#apaperaday: Deletion of miR-146a enhances therapeutic protein restoration in model of dystrophin exon skipping
In today’s #apaperaday, Prof. Aartsma-Rus reads and comments on the paper titled: Deletion of miR-146a enhances therapeutic protein restoration in model of dystrophin exon skipping
It is from MolTherapy nucleic acids by McCormack et al on dystrophin exon skipping with and without miR-146a. DOI: 10.1016/j.omtn.2024.102228
Duchenne patients do not make functional dystrophin, while Becker patients make internally deleted partially functional dystrophins. Exon skipping can allow Duchenne patients to make Becker-like proteins. This uses antisense oligonucleotides (ASOs).

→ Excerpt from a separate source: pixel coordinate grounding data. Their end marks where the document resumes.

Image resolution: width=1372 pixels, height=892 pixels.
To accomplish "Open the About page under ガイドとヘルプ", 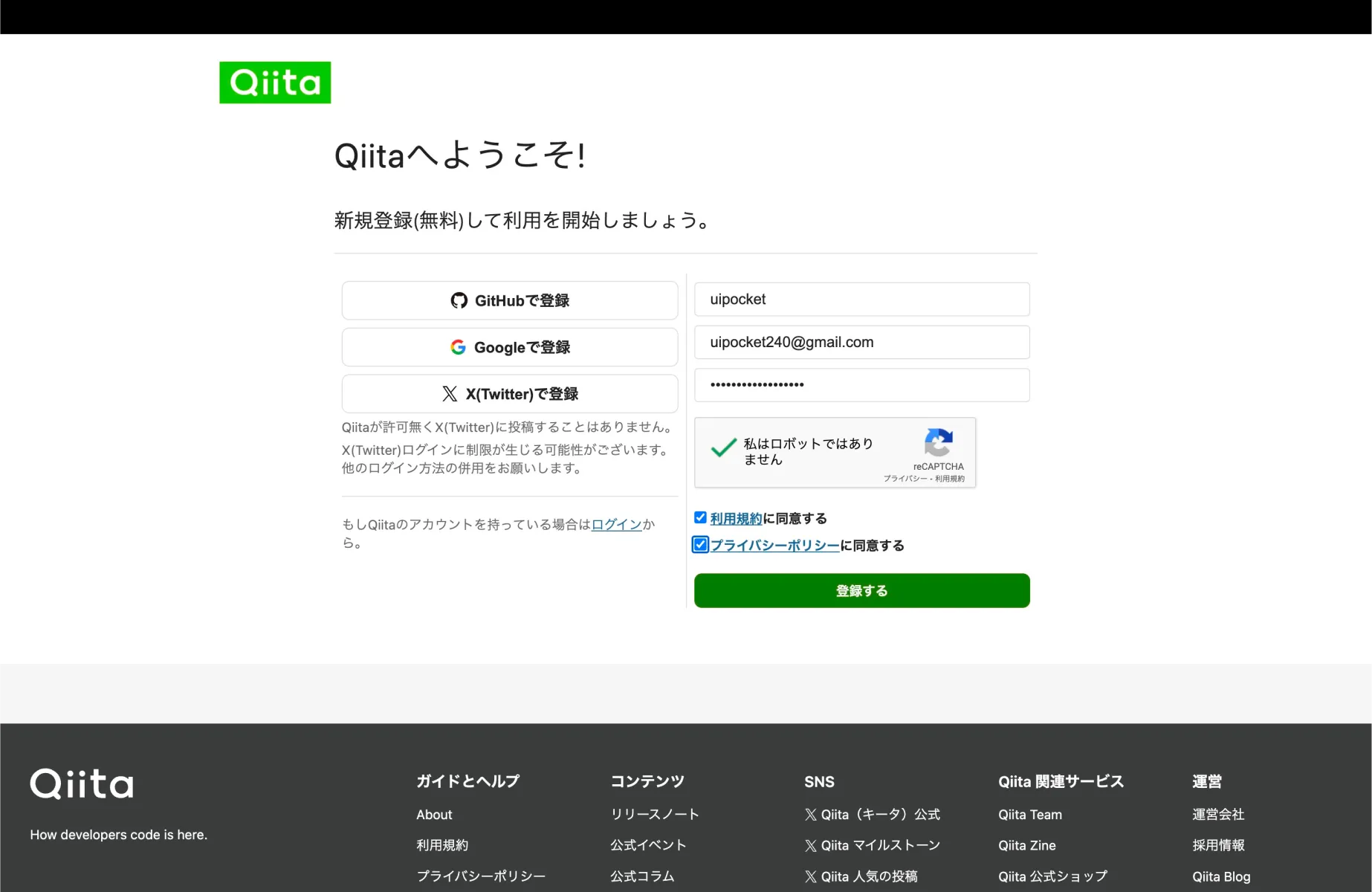I will click(x=434, y=815).
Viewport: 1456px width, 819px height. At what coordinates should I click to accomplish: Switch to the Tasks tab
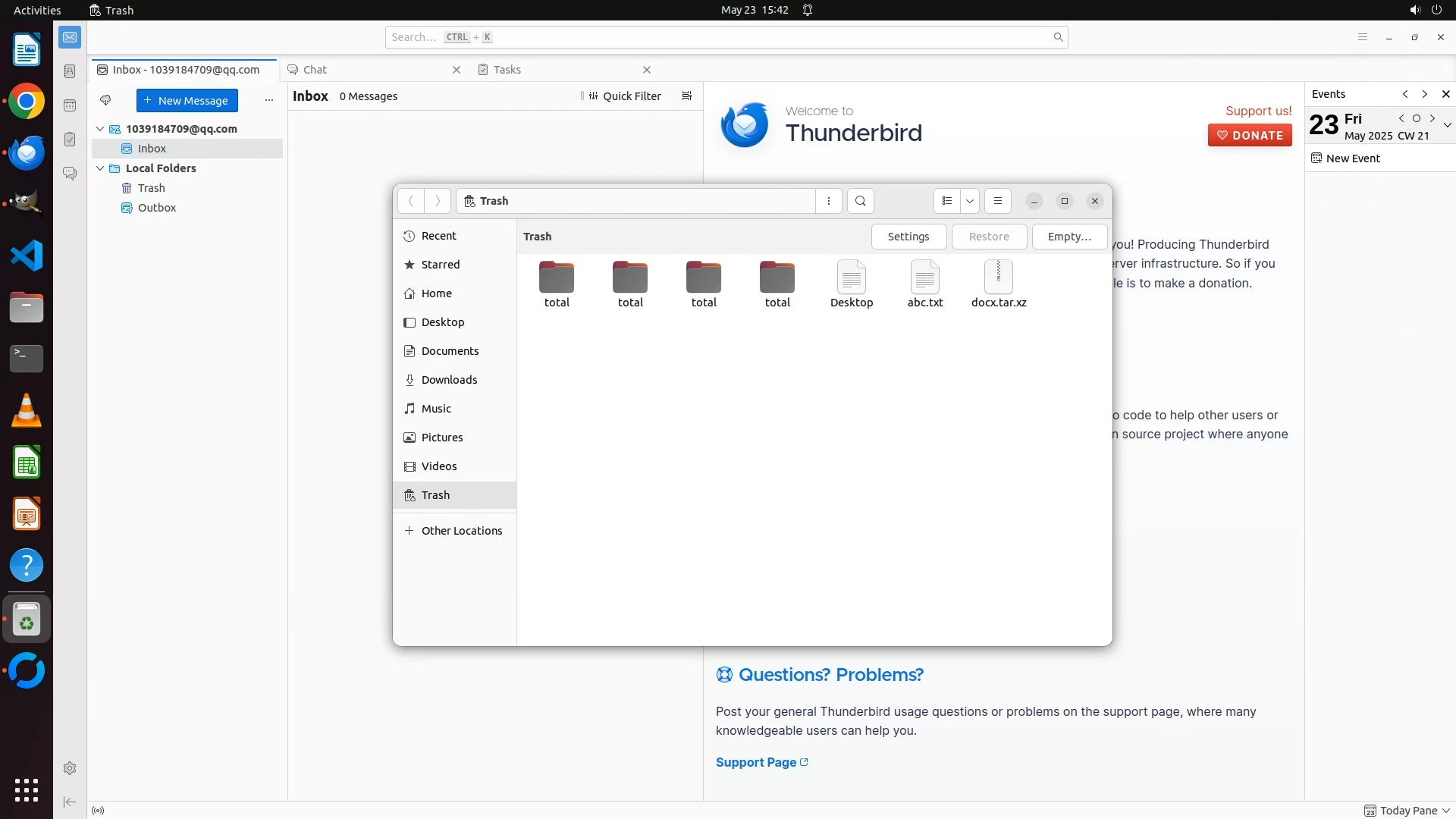pos(507,70)
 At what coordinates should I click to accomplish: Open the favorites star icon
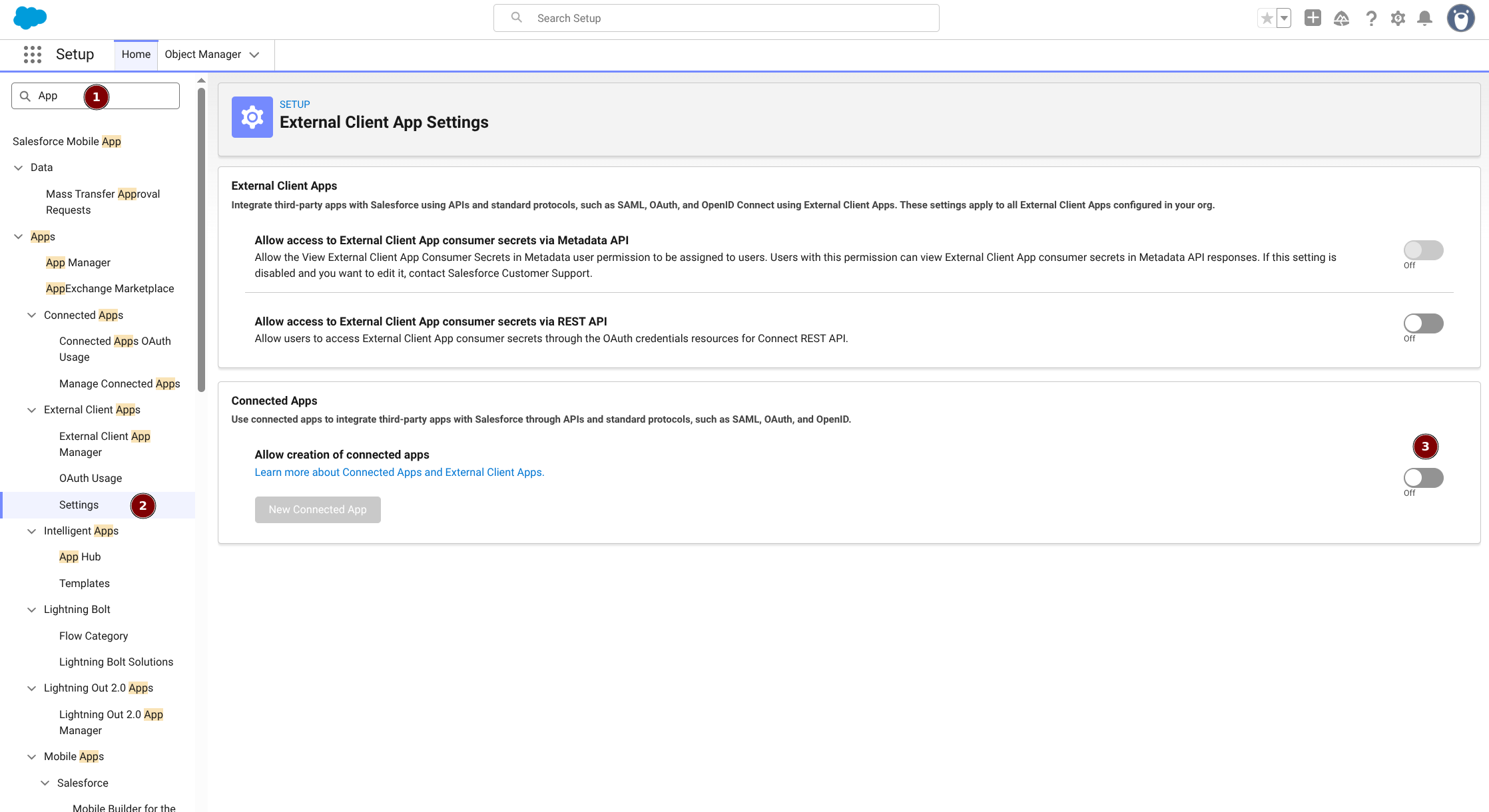[1267, 19]
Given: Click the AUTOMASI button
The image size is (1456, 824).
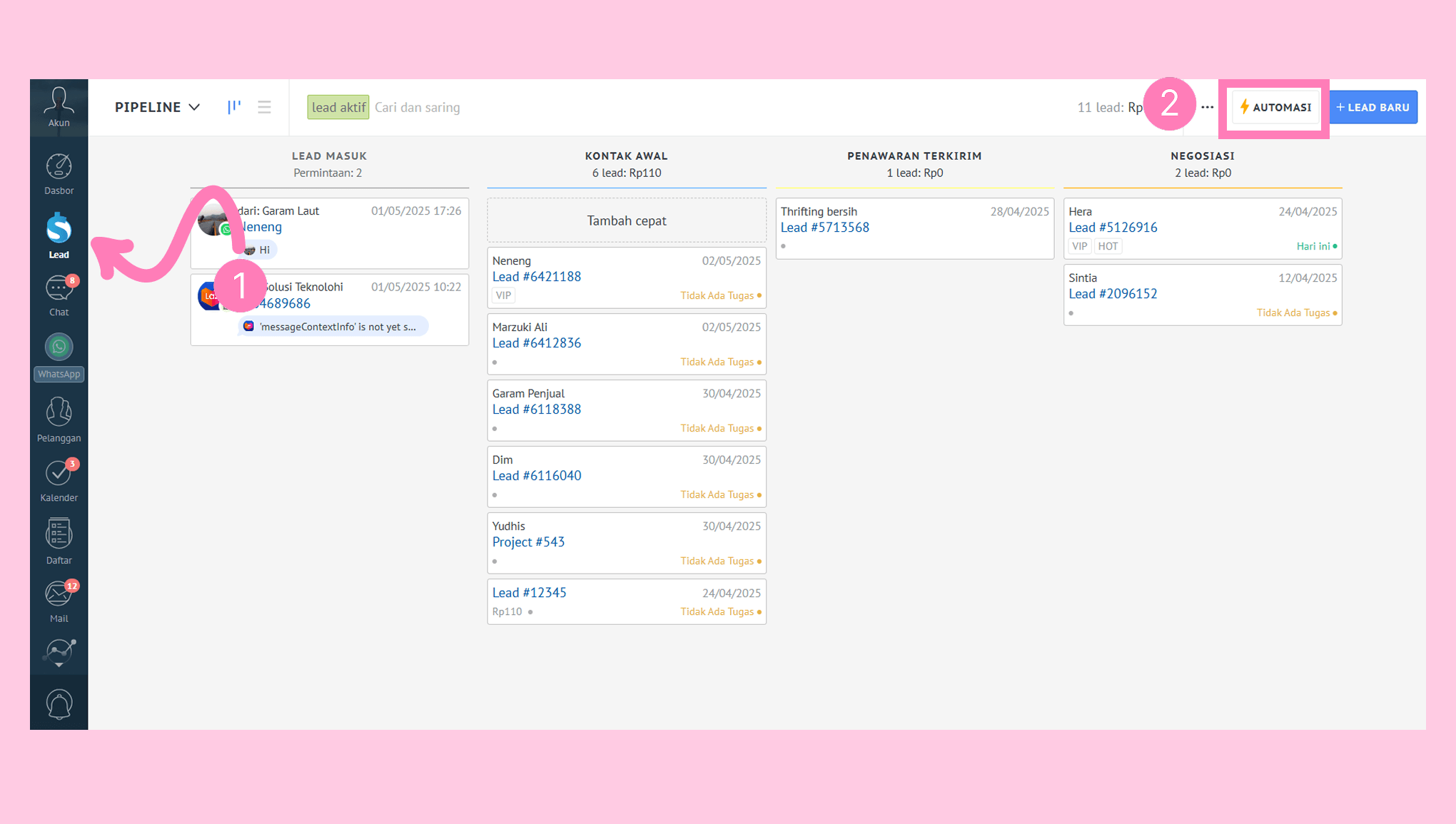Looking at the screenshot, I should 1275,107.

Authors argue that a specific percentage of exon skipping does not lead to the same percentage of dystrophin. There are many reasons for this, e.g. the dynamics of the transcript (short half-life) and protein (long half-life, but takes time to produce and accumulate).
Authors focus on the fact that not all transcripts will be translated, as micro-RNAs (mIRs) can bind transcripts to cause them to be cleaved and cleared or to prevent translation. Authors here focus on mIR-146a, which is elevated in Duchenne and Becker patients and mouse models.
In Becker patients, higher levels of mIR-146a meant lower levels of dystrophin. mIR-146a is stimulated by inflammation and steroid treatment can reduce levels. Authors here studied where mIR-146a can bind the dystrophin transcripts and found 2 strong predicted sites.
For the strongest, they made a luciferase reporter, showing miR-146a could decrease expression, while mutating the binding site prevented this decrease. Injecting miR-146a and ASO in an mdx52 mouse (deletion of mouse dystrophin exon 52) resulted in less dystrophin than ASO alone.
Less dystrophin here was less dystrophin positive fibers – no Western blot was done. Authors then made a deletion miR-146a mouse which produced roughly the same amount of dystrophin as wild types. The miR-146a mouse was then crossed with mdx52.
Treating this mouse with intramuscular injections of ASOs resulted in more dystrophin than in an mdx52 with miR-146a. Now authors did both a western (wes) and counted positive fibers, showing more dystrophin levels and more positive fibers.
After systemic treatment with 2 (very) high doses of ASOs, authors found the same thing in all skeletal muscles tested but not in the heart (as expected because this ASO chemistry does not reach the heart). I understand why authors find higher dystrophin levels by western blot.
I also understand that authors see more intense staining in positive fibers. What I do not understand is why authors see more dystrophin positive fibers. The mechanism of miR-146a would be that it binds to transcripts and prevents translation.
So when there is skipping, not having miR-146a would lead to more dystrophin per transcript. Authors show exon skipping levels are the same, so how is it possible that additional nuclei have skipped transcripts and produce dystrophin? Authors do not discuss this.
Authors do show that the strength and endurance in the mdx52 mice without miR-146a is higher after exon skipping, than regular mdx52 mice. However, they do not take along wild types or miR-146a deleted mice so we do not know whether this is not a consequence of the model per se.
Authors discuss that targeting miR-146a may help improve the dystrophin levels after treatment with approved ASOs, as these are currently quite low. Note that the increases in the mdx52 miR-146a were not THAT high (about 1.5 times more), but every little bit will help.
However, authors do not discuss that the patients treated with these ASOs will be on steroids, while they already know that steroid treatment will reduce the amount of miR-146a that is produced. So the question is whether additional reduction is even possible.
I like the idea, and I like the mechanistic work the authors did to confirm that the miR-146a does indeed seem to target dystrophin transcript. I like that authors tested things both ways (adding miR-146a reduces dystrophin and removing it increases).
However, given the context and the steroid response, I do not know whether there will be a merit in Duchenne patients of the combined treatment. Authors outline that more work is needed, with antagomirs – agreed, but they ideally should also test this in a steroid-treated model.